Natural Language Tasks: GPT-NeoX-20B exhibits competitive performance relative to similarly sized models such as FairSeq 13B and various GPT-3 models. It notably excels in specific tasks like LAMBADA, PIQA, and ARC.
Mathematical Tasks: The model demonstrates robust arithmetic capabilities, outperforming GPT-3 and FairSeq models on several numerical benchmarks.
Advanced Knowledge-Based Tasks: GPT-NeoX-20B shows significant improvements in few-shot learning scenarios, particularly in knowledge-intensive domains. It effectively leverages few-shot examples, outperforming GPT-3 and FairSeq models by substantial margins.

Broader Impacts and Limitations

The authors emphasize the importance of releasing large-scale models to the public for advancing AI ethics and alignment research. Public access to GPT-NeoX-20B is expected to empower independent researchers and small organizations, mitigating the centralization of AI capabilities.

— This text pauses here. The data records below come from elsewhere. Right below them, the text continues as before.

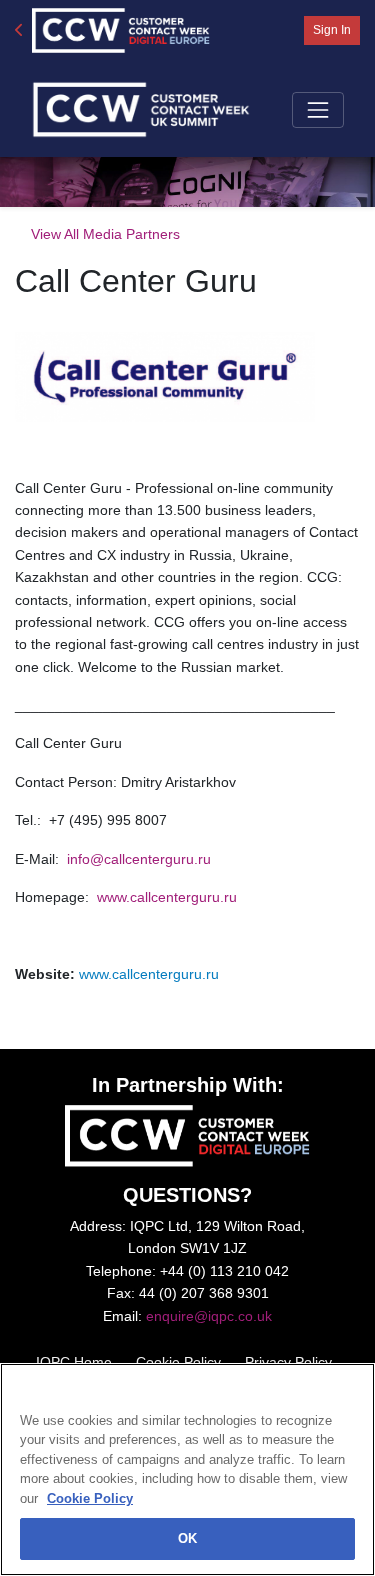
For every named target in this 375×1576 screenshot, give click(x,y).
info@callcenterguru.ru (141, 859)
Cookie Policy (90, 1498)
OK (187, 1538)
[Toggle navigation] (318, 110)
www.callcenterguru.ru (167, 897)
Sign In (332, 30)
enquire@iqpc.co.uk (209, 1316)
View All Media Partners (105, 234)
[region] (187, 1469)
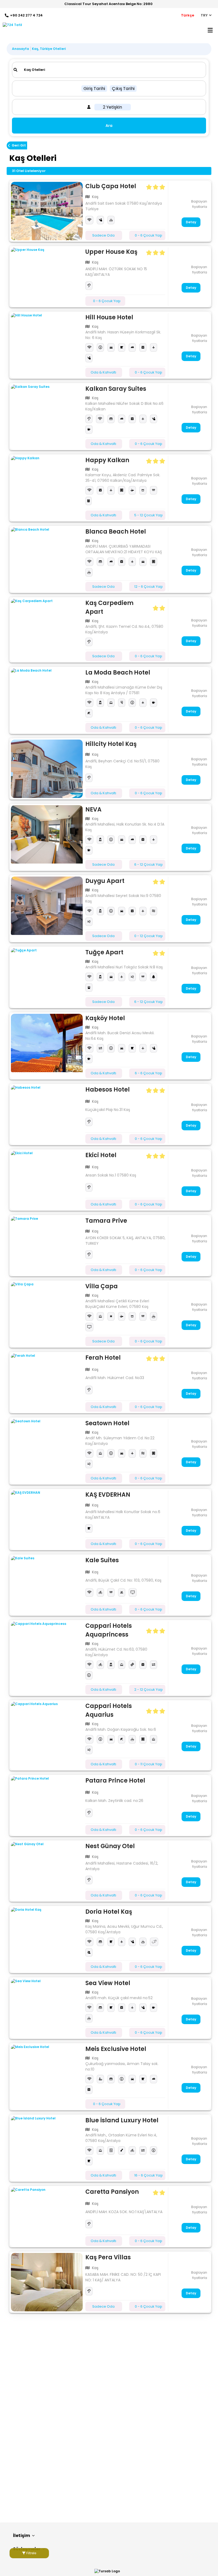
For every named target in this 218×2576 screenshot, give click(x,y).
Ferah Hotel (103, 1358)
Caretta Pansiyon (112, 2192)
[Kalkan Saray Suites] (47, 413)
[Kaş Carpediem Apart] (47, 628)
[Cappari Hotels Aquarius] (47, 1731)
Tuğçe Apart (104, 952)
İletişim (21, 2535)
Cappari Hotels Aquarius (108, 1710)
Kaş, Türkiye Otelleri (49, 48)
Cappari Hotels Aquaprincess (108, 1630)
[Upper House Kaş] (47, 276)
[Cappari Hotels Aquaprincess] (47, 1650)
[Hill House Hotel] (47, 342)
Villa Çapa (101, 1286)
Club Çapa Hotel (110, 186)
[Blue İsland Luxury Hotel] (47, 2145)
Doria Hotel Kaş (108, 1912)
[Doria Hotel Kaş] (47, 1936)
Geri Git (19, 145)
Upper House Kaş (111, 252)
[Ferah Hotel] (47, 1382)
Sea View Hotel (107, 1983)
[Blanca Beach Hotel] (47, 556)
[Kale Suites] (47, 1585)
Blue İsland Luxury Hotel (121, 2120)
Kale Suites (102, 1560)
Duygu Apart (104, 881)
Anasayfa (20, 48)
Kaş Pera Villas (108, 2257)
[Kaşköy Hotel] (47, 1043)
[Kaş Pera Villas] (47, 2282)
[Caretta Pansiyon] (47, 2216)
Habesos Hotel (107, 1089)
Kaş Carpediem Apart (109, 607)
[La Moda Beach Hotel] (47, 697)
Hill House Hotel (109, 317)
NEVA (93, 809)
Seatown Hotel (107, 1423)
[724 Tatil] (11, 25)
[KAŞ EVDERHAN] (47, 1519)
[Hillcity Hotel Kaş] (47, 769)
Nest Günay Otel (110, 1846)
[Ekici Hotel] (47, 1180)
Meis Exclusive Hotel (115, 2049)
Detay (191, 222)
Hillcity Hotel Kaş (111, 744)
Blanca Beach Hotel (115, 531)
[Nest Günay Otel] (47, 1871)
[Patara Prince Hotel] (47, 1805)
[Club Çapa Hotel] (47, 211)
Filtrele (31, 2553)
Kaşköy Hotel (105, 1018)
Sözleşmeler (26, 2549)
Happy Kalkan (107, 460)
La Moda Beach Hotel (117, 672)
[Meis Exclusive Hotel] (47, 2074)
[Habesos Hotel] (47, 1114)
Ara (109, 125)
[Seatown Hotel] (47, 1448)
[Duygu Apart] (47, 906)
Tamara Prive (106, 1221)
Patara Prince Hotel (115, 1780)
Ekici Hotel (100, 1155)
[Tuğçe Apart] (47, 977)
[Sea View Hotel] (47, 2008)
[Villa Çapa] (47, 1311)
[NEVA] (47, 834)
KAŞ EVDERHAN (107, 1495)
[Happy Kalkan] (47, 485)
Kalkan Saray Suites (115, 389)
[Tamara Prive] (47, 1245)
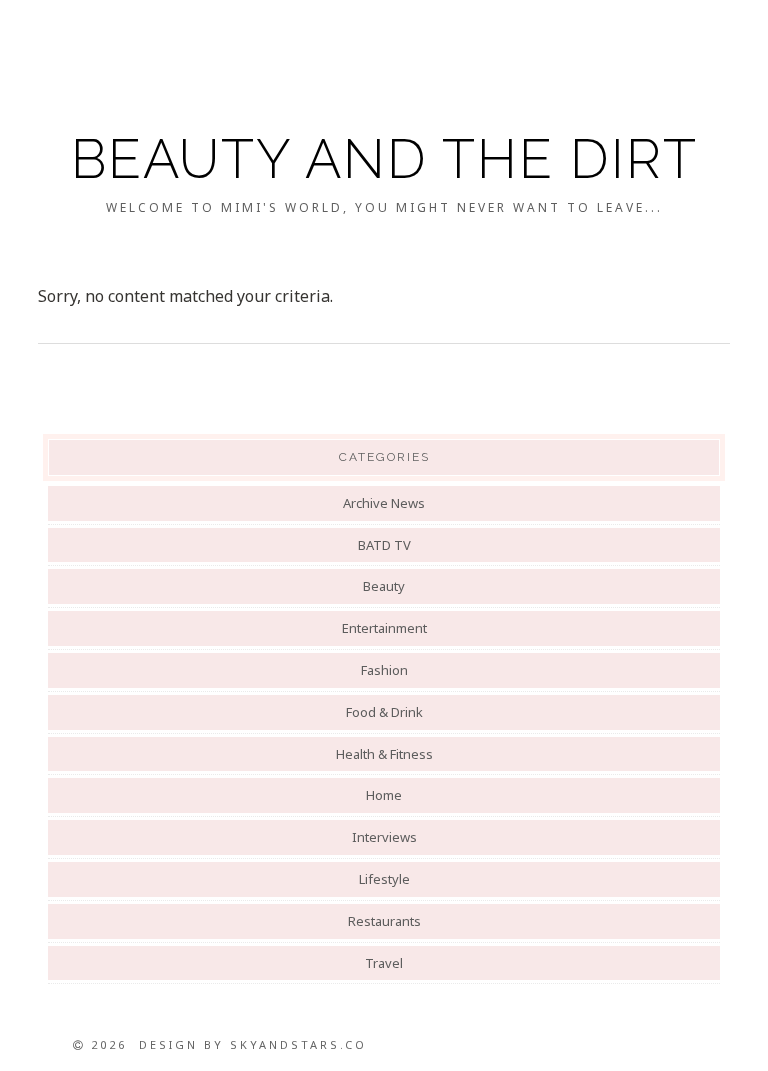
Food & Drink (384, 712)
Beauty (384, 586)
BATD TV (384, 545)
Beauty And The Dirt (384, 159)
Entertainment (384, 628)
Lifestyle (384, 879)
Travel (384, 963)
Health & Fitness (384, 754)
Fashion (384, 670)
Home (384, 795)
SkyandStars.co (298, 1044)
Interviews (384, 837)
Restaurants (384, 921)
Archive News (384, 503)
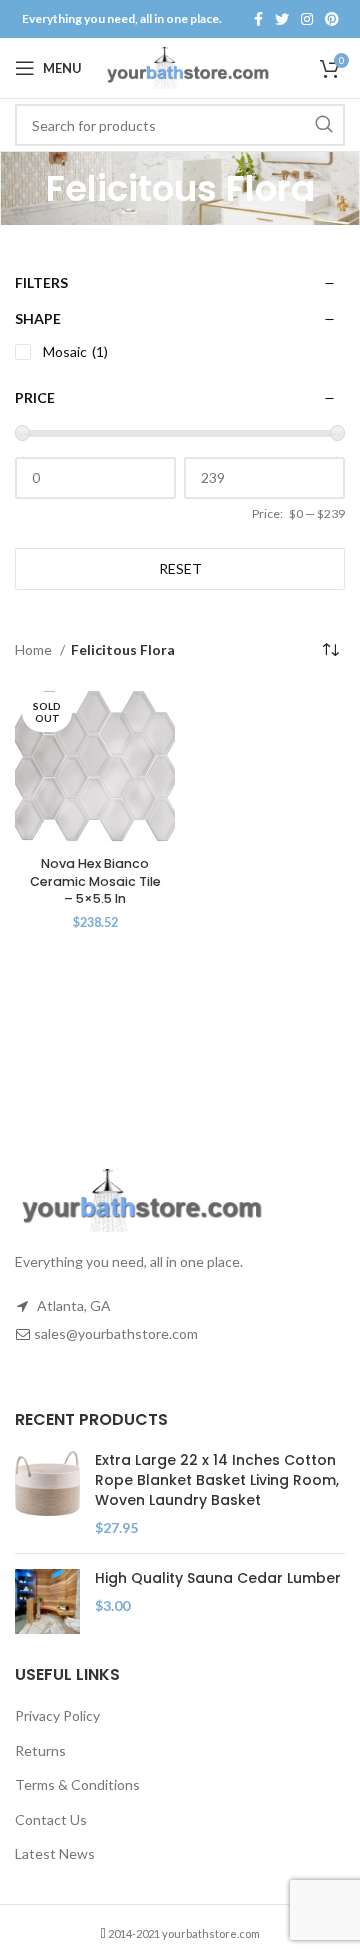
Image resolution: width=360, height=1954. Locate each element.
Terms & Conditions (77, 1784)
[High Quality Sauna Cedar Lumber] (47, 1601)
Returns (40, 1750)
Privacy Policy (57, 1715)
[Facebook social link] (258, 19)
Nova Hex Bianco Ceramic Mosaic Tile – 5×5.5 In (95, 881)
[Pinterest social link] (332, 19)
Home (35, 649)
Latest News (55, 1853)
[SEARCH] (324, 125)
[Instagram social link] (307, 19)
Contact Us (51, 1819)
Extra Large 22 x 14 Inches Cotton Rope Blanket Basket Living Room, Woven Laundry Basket (217, 1480)
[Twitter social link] (282, 19)
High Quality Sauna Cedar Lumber (218, 1578)
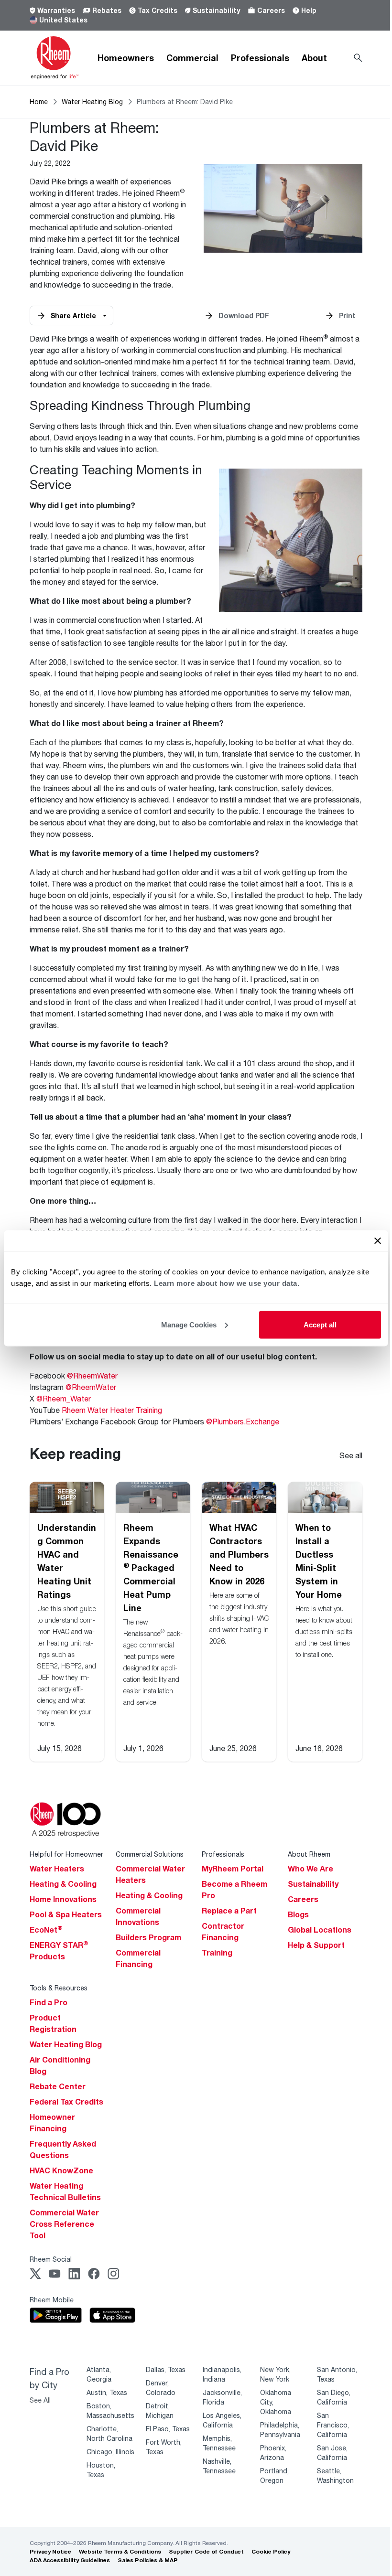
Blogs (298, 1914)
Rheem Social (51, 2259)
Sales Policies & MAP (148, 2560)
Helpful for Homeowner (66, 1854)
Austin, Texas (107, 2392)
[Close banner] (377, 1240)
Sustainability (216, 10)
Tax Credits (157, 10)
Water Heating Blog (92, 101)
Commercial (192, 58)
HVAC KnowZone (61, 2170)
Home (39, 101)
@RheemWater (92, 1375)
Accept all (320, 1324)
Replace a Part (229, 1910)
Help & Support (316, 1945)
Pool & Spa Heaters (66, 1914)
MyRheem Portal (232, 1868)
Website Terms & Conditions (120, 2551)
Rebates (106, 10)
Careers (271, 10)
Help (308, 10)
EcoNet (46, 1930)
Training (217, 1952)
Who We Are (310, 1868)
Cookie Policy (270, 2551)
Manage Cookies (189, 1324)
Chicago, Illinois (110, 2452)
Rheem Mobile (52, 2300)
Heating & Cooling (63, 1884)
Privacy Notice (50, 2551)
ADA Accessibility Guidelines (70, 2560)
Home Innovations (63, 1899)
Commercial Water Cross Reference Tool (64, 2224)
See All (40, 2400)
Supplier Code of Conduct (206, 2551)
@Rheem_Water (63, 1398)
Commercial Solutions (150, 1854)
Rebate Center (58, 2086)
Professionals (260, 58)
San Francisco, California (333, 2424)
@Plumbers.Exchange (242, 1421)
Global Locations (319, 1930)
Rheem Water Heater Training (112, 1409)
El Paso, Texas (168, 2429)
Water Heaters (57, 1868)
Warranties (56, 10)
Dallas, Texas (165, 2369)
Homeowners (126, 58)
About (314, 58)
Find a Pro (48, 2002)
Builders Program (148, 1937)
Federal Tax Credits (66, 2101)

The paper acknowledges potential limitations, including:

The hyperparameters, while optimized through smaller scale experiments, may not be fully optimal for the final model.
The lack of deduplication in the training data, a standard practice in recent models, which could influence performance and generalization.
Absence of evaluations on coding-specific benchmarks, despite architectural optimizations aimed at improving coding task performance.

Environmental Impact

Training and developing GPT-NeoX-20B entailed significant energy consumption, emitting approximately 31.73 metric tons of CO2. This figure highlights the environmental cost associated with training LLMs, calling for broader discussions on sustainable AI practices.

Conclusion

GPT-NeoX-20B represents a substantial contribution to the research community, balancing cutting-edge performance with the principles of open access and transparency. By releasing the code and weights, the authors facilitate further research in AI safety, interpretability, and several other critical areas. As LLMs continue to evolve, GPT-NeoX-20B sets a precedent for responsible and inclusive AI research, encouraging a collaborative approach to overcoming the challenges and leveraging the potential of advanced AI systems. Future research could focus on optimizing training efficiency, improving generalization through data deduplication, and expanding benchmarks to include coding tasks.